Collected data

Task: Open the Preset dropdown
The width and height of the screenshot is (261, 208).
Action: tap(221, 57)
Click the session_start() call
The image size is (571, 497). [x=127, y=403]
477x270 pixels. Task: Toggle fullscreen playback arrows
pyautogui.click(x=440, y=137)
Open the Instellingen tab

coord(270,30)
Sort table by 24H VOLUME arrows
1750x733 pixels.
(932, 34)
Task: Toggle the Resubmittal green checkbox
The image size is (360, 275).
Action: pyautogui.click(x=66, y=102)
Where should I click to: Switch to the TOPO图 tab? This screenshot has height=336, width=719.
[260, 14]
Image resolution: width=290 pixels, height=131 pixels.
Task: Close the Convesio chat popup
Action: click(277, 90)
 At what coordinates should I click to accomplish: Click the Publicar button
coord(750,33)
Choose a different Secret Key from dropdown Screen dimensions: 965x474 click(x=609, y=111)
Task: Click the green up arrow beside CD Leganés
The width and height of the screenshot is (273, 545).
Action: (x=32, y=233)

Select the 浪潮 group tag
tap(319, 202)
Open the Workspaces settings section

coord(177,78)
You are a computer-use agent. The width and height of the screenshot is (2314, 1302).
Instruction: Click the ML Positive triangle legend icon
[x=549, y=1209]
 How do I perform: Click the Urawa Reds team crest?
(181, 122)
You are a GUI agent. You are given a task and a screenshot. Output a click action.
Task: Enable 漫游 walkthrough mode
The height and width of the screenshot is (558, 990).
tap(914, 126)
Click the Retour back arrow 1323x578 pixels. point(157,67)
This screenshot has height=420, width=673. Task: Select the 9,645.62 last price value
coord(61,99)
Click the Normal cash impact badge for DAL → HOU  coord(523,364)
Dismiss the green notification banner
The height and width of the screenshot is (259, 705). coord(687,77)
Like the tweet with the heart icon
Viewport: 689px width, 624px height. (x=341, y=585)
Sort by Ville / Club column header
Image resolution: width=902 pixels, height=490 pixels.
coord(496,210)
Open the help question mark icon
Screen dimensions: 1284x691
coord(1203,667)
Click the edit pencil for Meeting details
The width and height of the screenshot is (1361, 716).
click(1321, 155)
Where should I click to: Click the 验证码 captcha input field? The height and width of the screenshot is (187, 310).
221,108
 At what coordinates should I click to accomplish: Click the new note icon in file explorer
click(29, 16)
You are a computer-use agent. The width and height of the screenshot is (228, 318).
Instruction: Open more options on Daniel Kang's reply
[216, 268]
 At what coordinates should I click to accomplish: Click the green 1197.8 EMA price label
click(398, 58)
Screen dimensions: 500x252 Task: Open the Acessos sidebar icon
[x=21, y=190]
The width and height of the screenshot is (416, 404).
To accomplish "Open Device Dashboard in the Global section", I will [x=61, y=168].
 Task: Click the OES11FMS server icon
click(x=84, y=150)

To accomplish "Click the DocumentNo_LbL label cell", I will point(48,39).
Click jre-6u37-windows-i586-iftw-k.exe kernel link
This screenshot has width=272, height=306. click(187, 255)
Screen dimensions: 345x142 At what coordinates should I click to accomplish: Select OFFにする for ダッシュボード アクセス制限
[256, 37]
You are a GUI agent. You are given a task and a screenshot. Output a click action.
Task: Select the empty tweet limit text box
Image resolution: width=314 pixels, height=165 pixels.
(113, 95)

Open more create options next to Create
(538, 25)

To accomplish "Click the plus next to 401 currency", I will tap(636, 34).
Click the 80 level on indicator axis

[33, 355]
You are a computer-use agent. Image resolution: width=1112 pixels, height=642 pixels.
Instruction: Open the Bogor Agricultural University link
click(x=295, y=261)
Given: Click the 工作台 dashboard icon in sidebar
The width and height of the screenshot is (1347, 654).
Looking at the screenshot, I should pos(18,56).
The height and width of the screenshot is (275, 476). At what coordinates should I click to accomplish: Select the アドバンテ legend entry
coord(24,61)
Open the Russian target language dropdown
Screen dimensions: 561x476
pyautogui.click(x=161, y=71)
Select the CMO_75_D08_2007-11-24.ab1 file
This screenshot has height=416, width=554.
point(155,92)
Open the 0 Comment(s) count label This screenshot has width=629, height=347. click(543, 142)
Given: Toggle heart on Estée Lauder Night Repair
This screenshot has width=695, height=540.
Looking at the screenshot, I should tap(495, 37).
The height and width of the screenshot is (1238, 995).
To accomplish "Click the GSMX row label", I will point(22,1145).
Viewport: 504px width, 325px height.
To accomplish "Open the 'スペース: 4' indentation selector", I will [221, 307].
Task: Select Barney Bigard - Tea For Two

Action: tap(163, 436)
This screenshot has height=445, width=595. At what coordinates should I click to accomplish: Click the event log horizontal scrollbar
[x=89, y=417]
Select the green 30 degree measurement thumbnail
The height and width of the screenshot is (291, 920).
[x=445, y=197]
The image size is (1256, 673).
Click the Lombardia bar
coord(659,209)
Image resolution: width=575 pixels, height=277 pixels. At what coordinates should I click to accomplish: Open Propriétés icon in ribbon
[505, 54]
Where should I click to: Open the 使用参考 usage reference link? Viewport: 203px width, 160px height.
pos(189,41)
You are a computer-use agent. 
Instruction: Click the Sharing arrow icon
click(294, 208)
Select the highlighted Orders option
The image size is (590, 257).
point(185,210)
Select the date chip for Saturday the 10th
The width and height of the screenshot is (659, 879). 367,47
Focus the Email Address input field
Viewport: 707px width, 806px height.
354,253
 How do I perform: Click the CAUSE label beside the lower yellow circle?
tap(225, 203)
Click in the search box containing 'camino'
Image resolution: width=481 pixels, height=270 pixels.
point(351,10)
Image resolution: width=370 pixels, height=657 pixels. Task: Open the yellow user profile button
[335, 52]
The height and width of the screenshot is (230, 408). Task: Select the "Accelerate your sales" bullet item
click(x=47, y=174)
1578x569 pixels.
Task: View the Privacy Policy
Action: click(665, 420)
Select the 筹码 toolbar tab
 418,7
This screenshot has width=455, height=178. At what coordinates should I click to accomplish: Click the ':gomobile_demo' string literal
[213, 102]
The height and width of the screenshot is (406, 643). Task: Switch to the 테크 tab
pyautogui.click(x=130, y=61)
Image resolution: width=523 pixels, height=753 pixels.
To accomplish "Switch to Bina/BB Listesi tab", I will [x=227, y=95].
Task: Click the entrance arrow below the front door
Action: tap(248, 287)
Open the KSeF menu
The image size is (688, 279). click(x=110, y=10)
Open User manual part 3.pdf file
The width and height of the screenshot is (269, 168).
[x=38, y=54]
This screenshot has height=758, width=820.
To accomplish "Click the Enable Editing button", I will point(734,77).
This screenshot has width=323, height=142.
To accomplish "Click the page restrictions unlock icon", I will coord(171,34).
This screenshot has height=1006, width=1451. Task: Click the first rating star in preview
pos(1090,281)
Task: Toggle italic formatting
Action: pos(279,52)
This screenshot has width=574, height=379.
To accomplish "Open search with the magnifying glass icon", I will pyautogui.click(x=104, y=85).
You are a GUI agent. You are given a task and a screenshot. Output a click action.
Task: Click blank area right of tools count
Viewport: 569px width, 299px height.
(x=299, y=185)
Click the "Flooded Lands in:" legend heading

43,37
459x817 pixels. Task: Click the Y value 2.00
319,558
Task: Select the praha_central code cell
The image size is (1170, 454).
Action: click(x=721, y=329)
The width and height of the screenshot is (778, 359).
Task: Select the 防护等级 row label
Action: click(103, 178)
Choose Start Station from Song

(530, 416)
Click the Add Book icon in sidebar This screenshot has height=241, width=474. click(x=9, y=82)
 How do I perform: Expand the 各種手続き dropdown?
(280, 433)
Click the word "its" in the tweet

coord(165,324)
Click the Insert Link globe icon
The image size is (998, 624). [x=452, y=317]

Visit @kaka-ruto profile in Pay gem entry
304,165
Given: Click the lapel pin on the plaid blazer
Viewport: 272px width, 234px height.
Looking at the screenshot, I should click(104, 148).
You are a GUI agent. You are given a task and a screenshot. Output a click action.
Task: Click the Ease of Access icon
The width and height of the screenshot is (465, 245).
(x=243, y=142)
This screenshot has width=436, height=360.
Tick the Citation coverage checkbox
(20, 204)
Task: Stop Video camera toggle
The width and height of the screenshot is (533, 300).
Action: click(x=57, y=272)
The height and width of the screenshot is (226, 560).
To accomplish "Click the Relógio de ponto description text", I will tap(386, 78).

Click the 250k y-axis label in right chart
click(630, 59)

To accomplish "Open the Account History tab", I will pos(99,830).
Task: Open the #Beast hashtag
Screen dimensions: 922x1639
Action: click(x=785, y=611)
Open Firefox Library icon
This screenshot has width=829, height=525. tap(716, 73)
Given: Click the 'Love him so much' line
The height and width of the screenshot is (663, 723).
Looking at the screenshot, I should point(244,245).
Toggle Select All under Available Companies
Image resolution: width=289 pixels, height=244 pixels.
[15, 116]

__WORK ORDER__.
Every line of the entries above that includes "Enable" should be copied.

__REPLY__.
Task: Enable 漫游 walkthrough mode
To accomplish "Click the Enable Editing button", I will point(734,77).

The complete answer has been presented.